§ Task requirements:
Copy out all the rows below, substituting "interface agent" for every "GUI agent" and leaving the rest untouched.

§ Rows from a pointing dataset:
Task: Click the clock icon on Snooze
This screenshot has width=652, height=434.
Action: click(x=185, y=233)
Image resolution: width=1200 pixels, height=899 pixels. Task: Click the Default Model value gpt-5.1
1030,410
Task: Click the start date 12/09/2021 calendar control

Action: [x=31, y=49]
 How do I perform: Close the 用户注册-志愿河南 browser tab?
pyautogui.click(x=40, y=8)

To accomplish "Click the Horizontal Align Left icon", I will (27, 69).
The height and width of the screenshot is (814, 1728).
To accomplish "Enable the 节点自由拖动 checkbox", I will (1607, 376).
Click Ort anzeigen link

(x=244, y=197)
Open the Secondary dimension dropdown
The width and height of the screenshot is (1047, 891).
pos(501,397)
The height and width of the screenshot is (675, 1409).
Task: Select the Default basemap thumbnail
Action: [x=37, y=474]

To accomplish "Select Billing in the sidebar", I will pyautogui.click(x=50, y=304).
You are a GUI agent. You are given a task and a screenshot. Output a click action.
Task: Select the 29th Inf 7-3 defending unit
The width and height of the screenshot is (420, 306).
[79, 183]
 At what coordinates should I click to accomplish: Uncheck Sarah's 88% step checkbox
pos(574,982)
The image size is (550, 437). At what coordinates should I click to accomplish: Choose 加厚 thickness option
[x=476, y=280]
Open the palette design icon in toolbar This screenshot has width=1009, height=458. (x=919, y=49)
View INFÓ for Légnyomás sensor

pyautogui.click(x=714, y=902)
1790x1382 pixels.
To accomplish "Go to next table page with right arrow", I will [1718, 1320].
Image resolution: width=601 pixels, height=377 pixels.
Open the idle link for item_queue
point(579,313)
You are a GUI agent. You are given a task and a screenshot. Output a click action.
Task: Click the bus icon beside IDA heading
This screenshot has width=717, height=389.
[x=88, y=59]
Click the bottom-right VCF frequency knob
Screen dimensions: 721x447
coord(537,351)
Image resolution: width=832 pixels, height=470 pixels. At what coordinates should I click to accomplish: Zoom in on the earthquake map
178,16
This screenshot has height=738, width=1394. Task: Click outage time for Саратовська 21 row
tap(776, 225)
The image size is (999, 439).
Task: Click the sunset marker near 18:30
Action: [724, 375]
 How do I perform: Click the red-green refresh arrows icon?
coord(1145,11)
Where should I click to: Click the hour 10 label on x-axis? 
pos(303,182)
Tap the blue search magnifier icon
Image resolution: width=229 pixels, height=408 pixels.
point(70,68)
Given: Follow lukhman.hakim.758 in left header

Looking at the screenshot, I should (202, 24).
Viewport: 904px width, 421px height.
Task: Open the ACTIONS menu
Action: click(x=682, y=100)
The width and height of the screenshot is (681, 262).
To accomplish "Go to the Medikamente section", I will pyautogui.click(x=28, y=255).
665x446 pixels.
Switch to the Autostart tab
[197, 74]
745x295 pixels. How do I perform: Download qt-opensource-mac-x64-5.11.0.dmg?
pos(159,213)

§ Finished exercise:
Task: Click the clock icon on Snooze
This screenshot has width=652, height=434.
Action: click(x=185, y=233)
Image resolution: width=1200 pixels, height=899 pixels. Task: Click the Default Model value gpt-5.1
1030,410
Task: Click the start date 12/09/2021 calendar control

Action: [x=31, y=49]
 How do I perform: Close the 用户注册-志愿河南 browser tab?
pyautogui.click(x=40, y=8)

To accomplish "Click the Horizontal Align Left icon", I will (27, 69).
The height and width of the screenshot is (814, 1728).
To accomplish "Enable the 节点自由拖动 checkbox", I will (1607, 376).
Click Ort anzeigen link

(x=244, y=197)
Open the Secondary dimension dropdown
The width and height of the screenshot is (1047, 891).
pos(501,397)
The height and width of the screenshot is (675, 1409).
Task: Select the Default basemap thumbnail
Action: [x=37, y=474]

To accomplish "Select Billing in the sidebar", I will pyautogui.click(x=50, y=304).
You are a interface agent. You are given a task and a screenshot. Output a click action.
Task: Select the 29th Inf 7-3 defending unit
The width and height of the screenshot is (420, 306).
[79, 183]
 At what coordinates should I click to accomplish: Uncheck Sarah's 88% step checkbox
pos(574,982)
The image size is (550, 437). At what coordinates should I click to accomplish: Choose 加厚 thickness option
[x=476, y=280]
Open the palette design icon in toolbar This screenshot has width=1009, height=458. (x=919, y=49)
View INFÓ for Légnyomás sensor

pyautogui.click(x=714, y=902)
1790x1382 pixels.
To accomplish "Go to next table page with right arrow", I will [1718, 1320].
Image resolution: width=601 pixels, height=377 pixels.
Open the idle link for item_queue
point(579,313)
You are a interface agent. You are given a task and a screenshot. Output a click action.
Task: Click the bus icon beside IDA heading
This screenshot has width=717, height=389.
[x=88, y=59]
Click the bottom-right VCF frequency knob
Screen dimensions: 721x447
coord(537,351)
Image resolution: width=832 pixels, height=470 pixels. At what coordinates should I click to accomplish: Zoom in on the earthquake map
178,16
This screenshot has height=738, width=1394. Task: Click outage time for Саратовська 21 row
tap(776, 225)
The image size is (999, 439).
Task: Click the sunset marker near 18:30
Action: [724, 375]
 How do I perform: Click the red-green refresh arrows icon?
coord(1145,11)
Where should I click to: Click the hour 10 label on x-axis? 
pos(303,182)
Tap the blue search magnifier icon
Image resolution: width=229 pixels, height=408 pixels.
point(70,68)
Given: Follow lukhman.hakim.758 in left header

Looking at the screenshot, I should (202, 24).
Viewport: 904px width, 421px height.
Task: Open the ACTIONS menu
Action: click(x=682, y=100)
The width and height of the screenshot is (681, 262).
To accomplish "Go to the Medikamente section", I will pyautogui.click(x=28, y=255).
665x446 pixels.
Switch to the Autostart tab
[197, 74]
745x295 pixels. How do I perform: Download qt-opensource-mac-x64-5.11.0.dmg?
pos(159,213)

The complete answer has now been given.